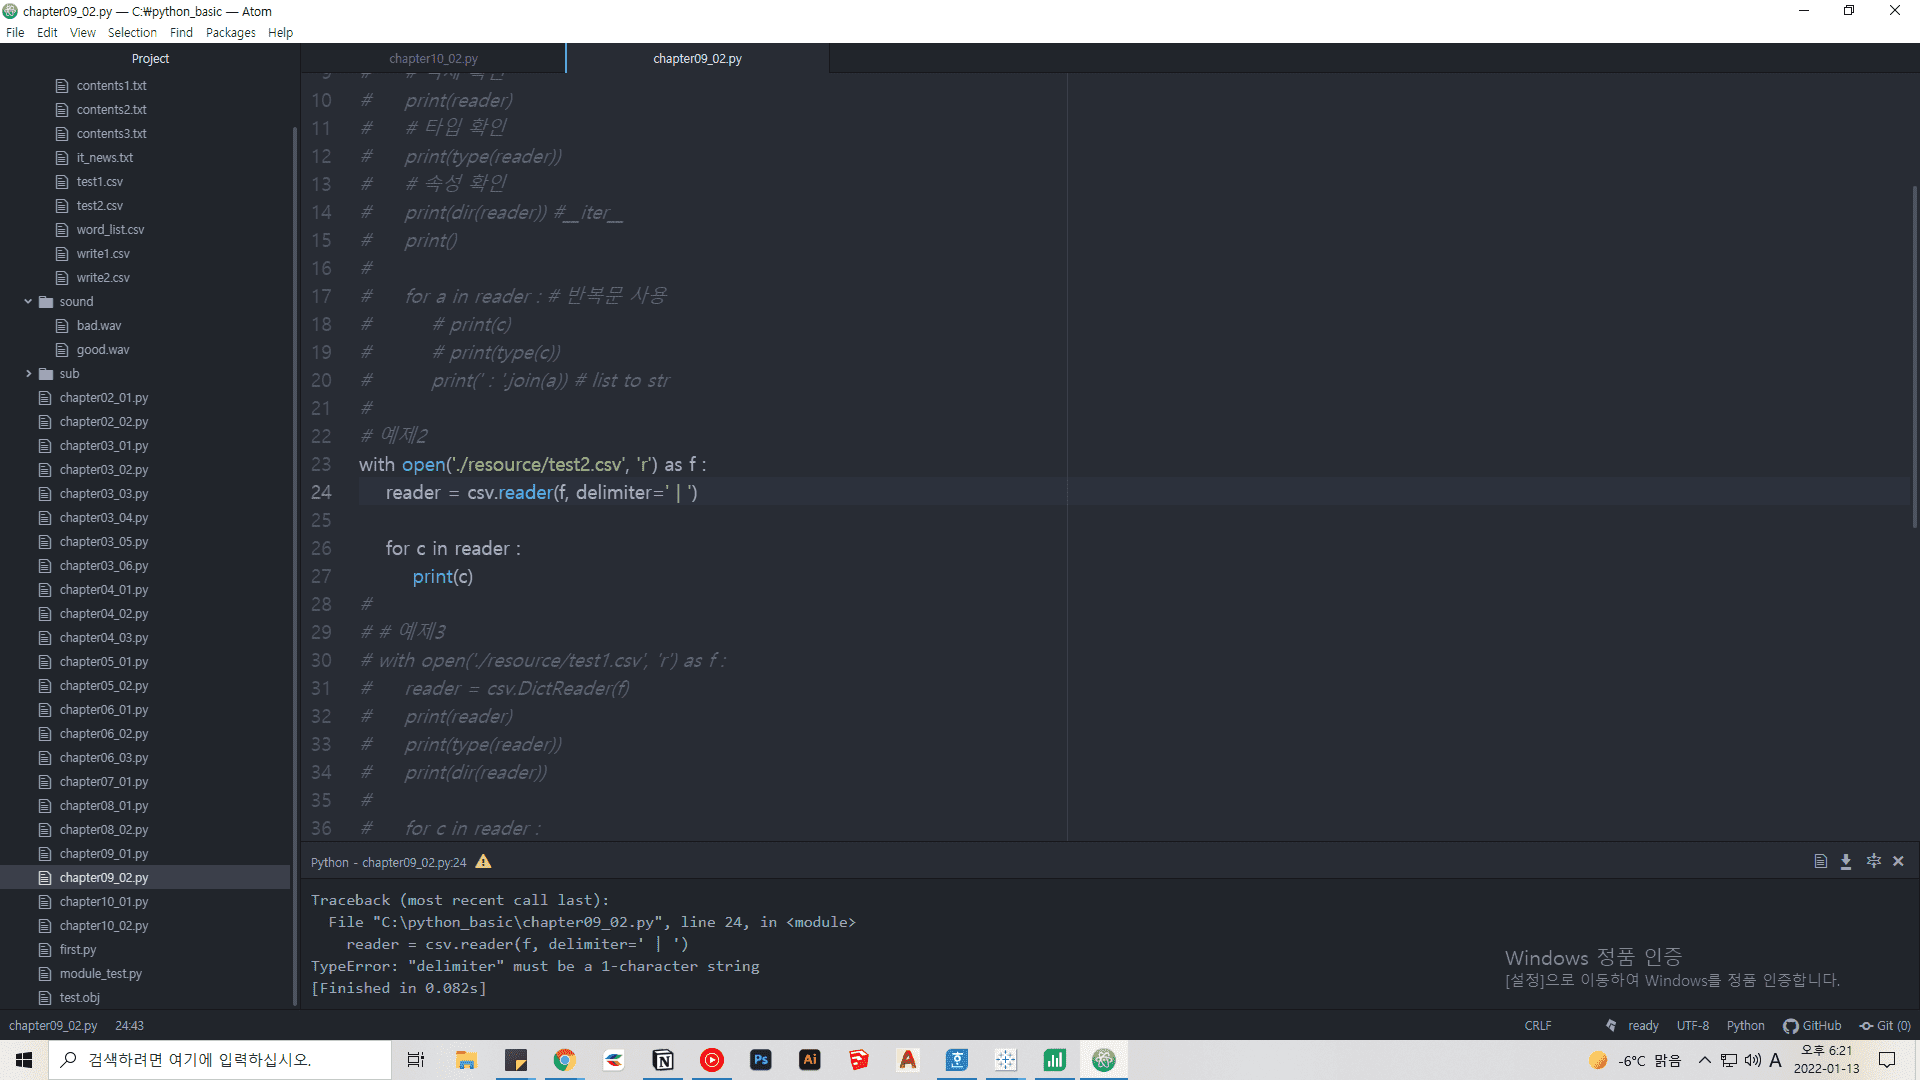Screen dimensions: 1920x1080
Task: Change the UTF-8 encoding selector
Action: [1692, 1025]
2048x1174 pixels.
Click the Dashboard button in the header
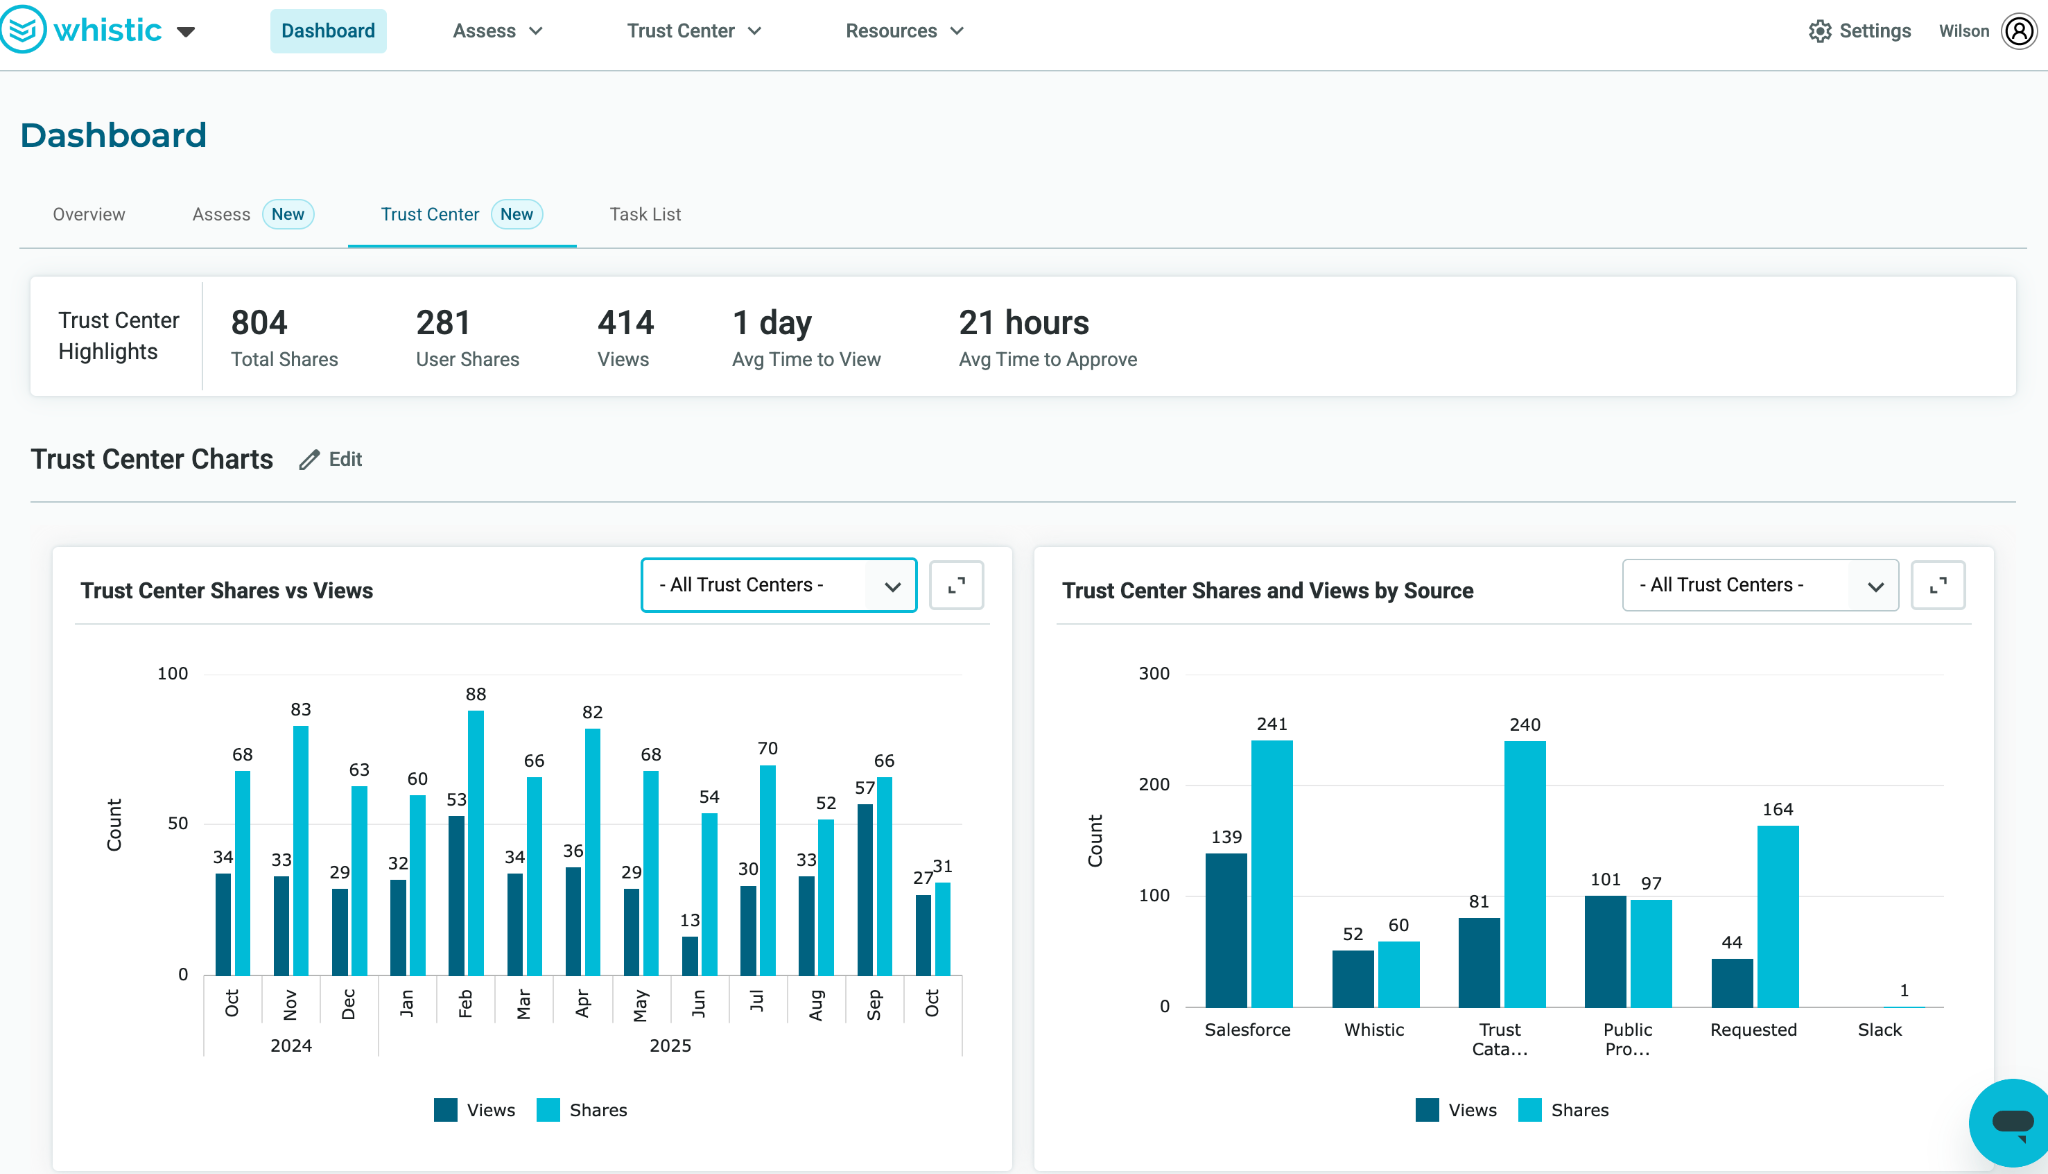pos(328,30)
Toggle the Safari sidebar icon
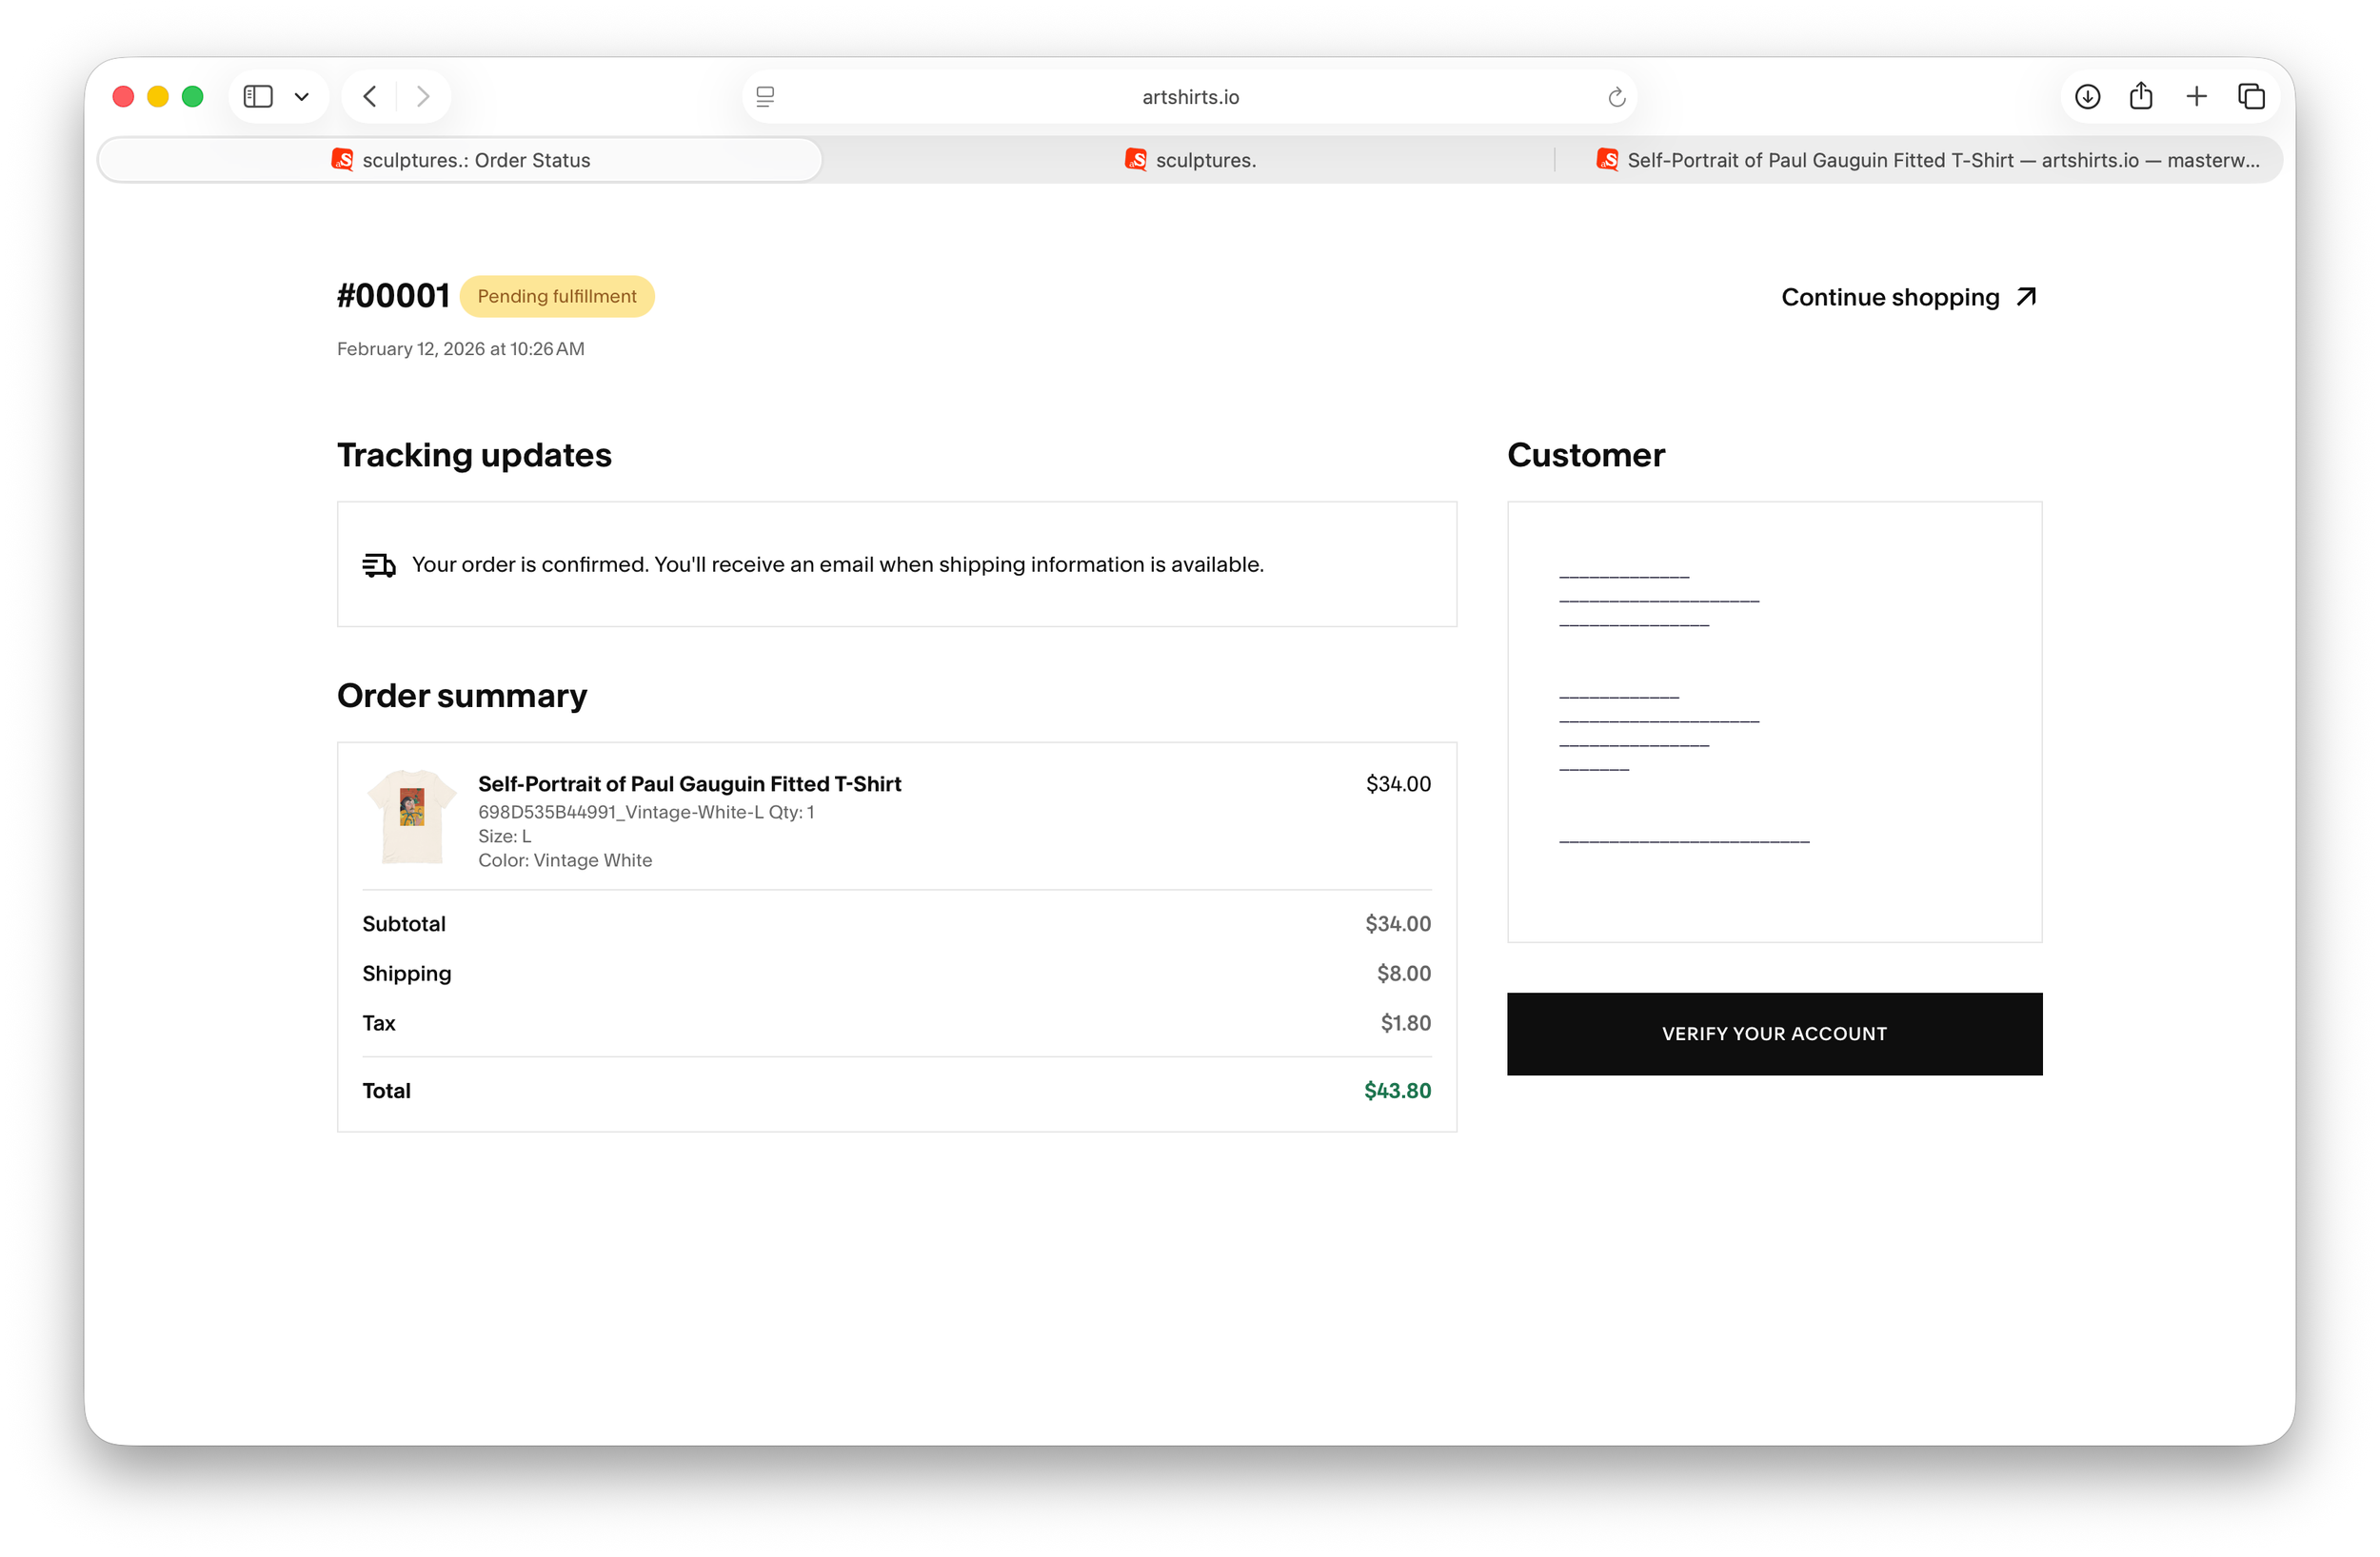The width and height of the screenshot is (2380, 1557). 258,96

━━━━━━

● **What the task requires**:
Exactly the lines from the one holding "2048x1174 pixels." through the last line of the entries, both included, are to be duplicated; leave the pictures out.

● **Task result**:
2048x1174 pixels.
Click the Dashboard button in the header
pos(328,30)
Toggle the Safari sidebar icon
The width and height of the screenshot is (2380, 1557). 258,96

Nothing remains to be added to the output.